**Screenshot grounding data:**
-----

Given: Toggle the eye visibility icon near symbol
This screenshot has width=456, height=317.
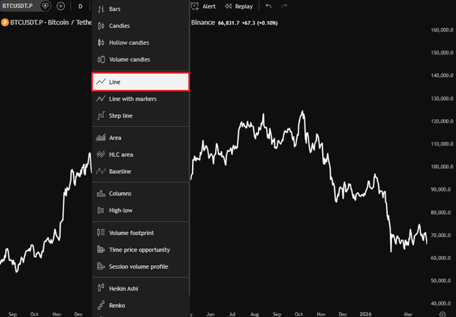Looking at the screenshot, I should point(46,6).
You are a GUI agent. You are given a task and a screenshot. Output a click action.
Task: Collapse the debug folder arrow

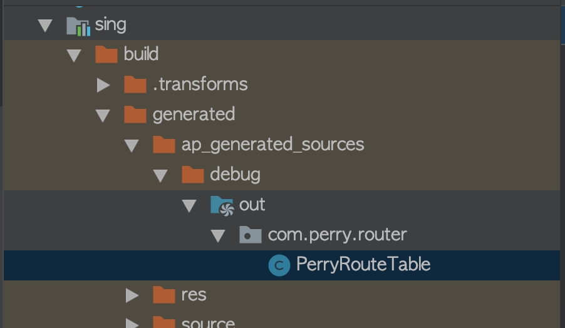(160, 175)
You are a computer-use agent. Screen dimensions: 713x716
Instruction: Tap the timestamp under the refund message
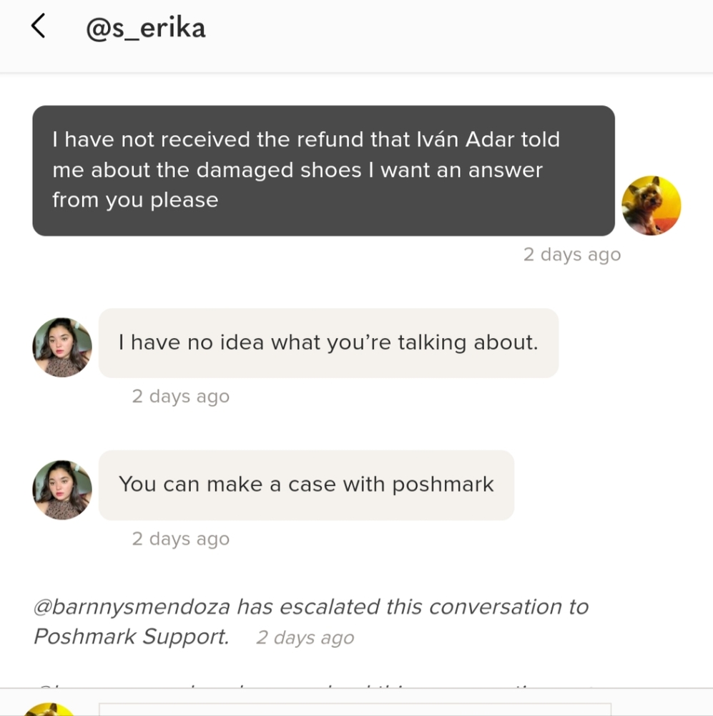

-----

**Required work:** Could you repeat, exactly and with nothing else, the lines from the one containing "Task: Collapse the debug folder arrow" through the last line of the records above, leaving out the pictures?

**Task response:**
Task: Collapse the debug folder arrow

(160, 175)
You are a computer-use agent. Screen dimensions: 713x716
Instruction: Tap the timestamp under the refund message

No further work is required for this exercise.